Question

The force required to move a body up a rough inclined plane is double the force required to prevent the body from sliding down the plane. The coefficient of friction, when the angle of inclination of the plane is $60°$ is

• A. $\frac{1}{3}$
• B. $\frac{1}{\sqrt{2}}$
• C. $\frac{1}{\sqrt{3}}$
• D. $\frac{1}{2}$

Answer 1

The correct option is C

$\frac{1}{\sqrt{3}}$

Step 1: Given data

The angle of inclination of the plane$\left(\theta \right)$=$60°$

Step 2: Determine the acting frictional force

The formula to compute acting frictional force is as follows:

$F_f=\mu N\dots \dots \dots \dots \dots \dots \left(1\right)$

where $F_f$ is the force of friction, $\mu$ coefficient of friction, $N$ normal force

Step 3: Determine friction force when the motion is upward

Consider the following figure,

Force balance perpendicular to the surface of wedge,

$N=mg\cos 60°$

Substitute the known value of normal reaction in equation (1),

$$\begin{gathered} F_f=\mu mg\times \cos \left(60\right) \\ {F}_f=\frac{\mu mg}{2}\dots \dots \dots \dots \left(2\right) \end{gathered}$$

The motion is up so the friction force will act in the downward direction.

Let $F_u$ be the force required to move a body up a rough inclined plane

As we know that frictional force acts opposite to the direction of motion, balancing in the direction of motion,

Therefore, the net acting force is,

$$\begin{gathered} F_u=mg\sin \left(\theta \right)+F_f \\ {F}_u=mg\sin \left(60\right)+F_f \\ {F}_u=mg\sin \left(60\right)+\frac{\mu mg}{2} \\ {F}_u=mg\left(\frac{\sqrt{3}+\mu }{2}\right)\dots \dots \dots \dots \dots \dots \left(4\right) \end{gathered}$$

Step 4: Determine friction force when the motion is downward

Consider the following figure:

Let $F_d$ be the force required to prevent the body from sliding down the plane.

The motion is downward so the friction force will act upward direction.

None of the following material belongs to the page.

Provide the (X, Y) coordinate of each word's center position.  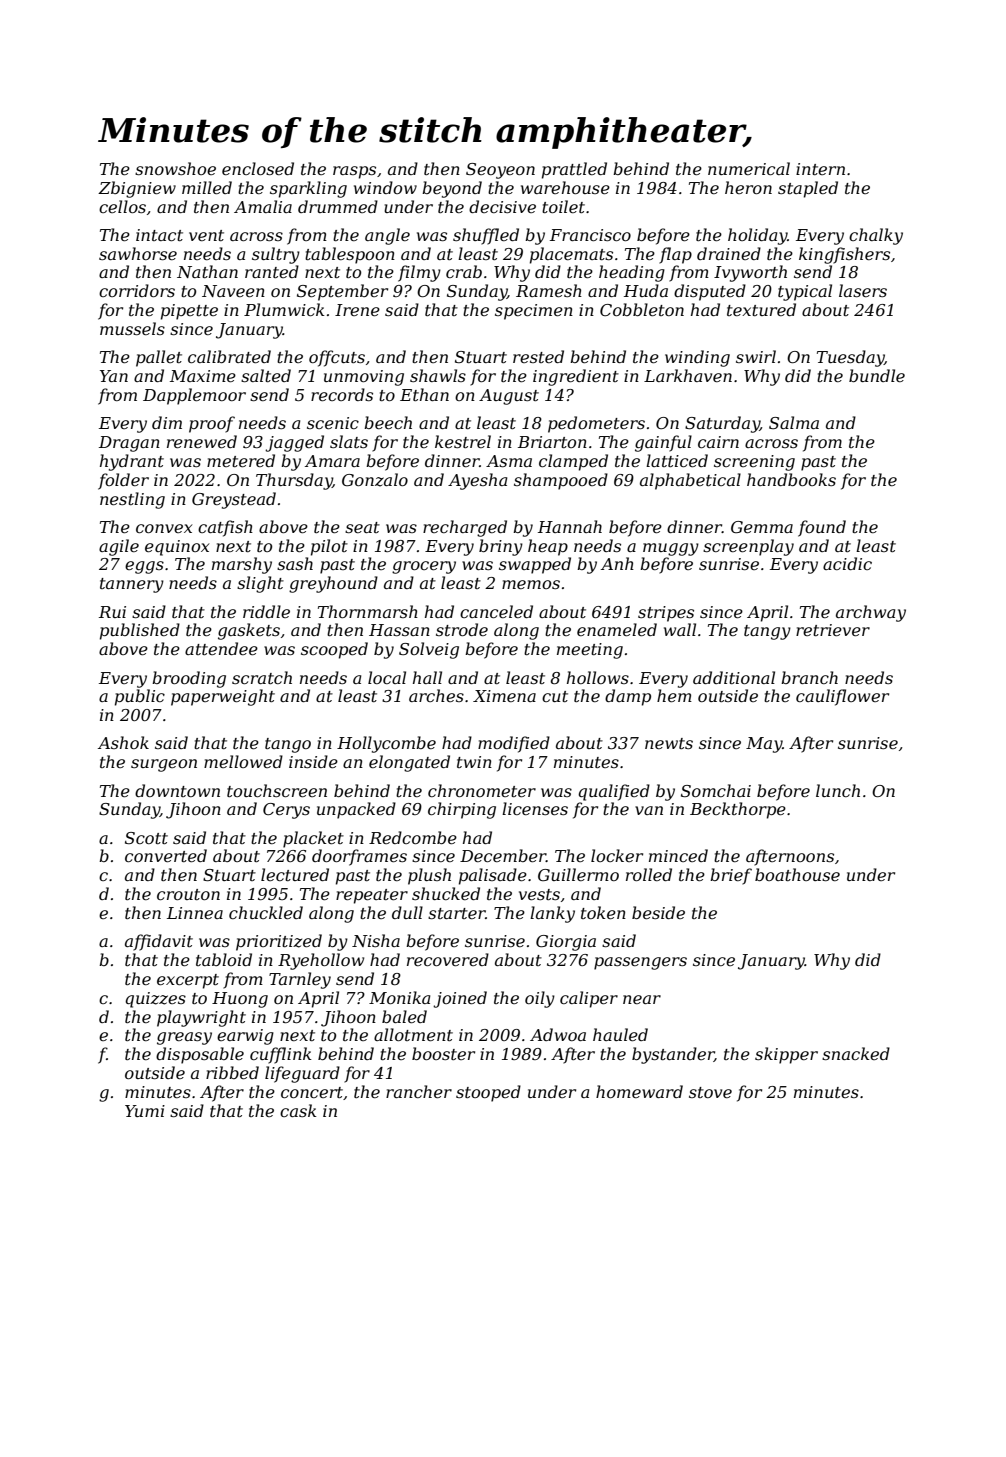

So, the net downward force is,

$$\begin{gathered} F_d=mg\sin \left(\theta \right)-F_f \\ {F}_d=mg\sin \left(60\right)-\frac{\mu mg}{2} \\ {F}_d=\frac{\sqrt{3}}{2}mg-\frac{\mu mg}{2} \\ {F}_d=\left(\frac{\sqrt{3}-\mu }{2}\right)mg\cdots \cdots \cdots \cdots \left(5\right) \end{gathered}$$

Step 5: Compute the coefficient of friction:

According to the problem, the force required to move a body up a rough inclined plane is double the force required to prevent the body from sliding down the plane. Therefore, $F_u=2F_d$. So,

From equation (4) and (5)-

$$\begin{gathered} F_u=2F_d \\ mg\left(\frac{\sqrt{3}+\mu }{2}\right)=2mg\left(\frac{\sqrt{3}-\mu }{2}\right) \\ \sqrt{3}+\mu =2\left(\sqrt{3}-\mu \right) \\ \sqrt{3}+\mu =2\sqrt{3}-2\mu \\ 3\mu =\sqrt{3} \\ \mu =\frac{\sqrt{3}}{3} \\ \mu =\frac{1}{\sqrt{3}} \end{gathered}$$

Thus when $\theta =60$, the coefficient of friction will be $\frac{1}{\sqrt{3}}$.

Hence, option C is the correct answer.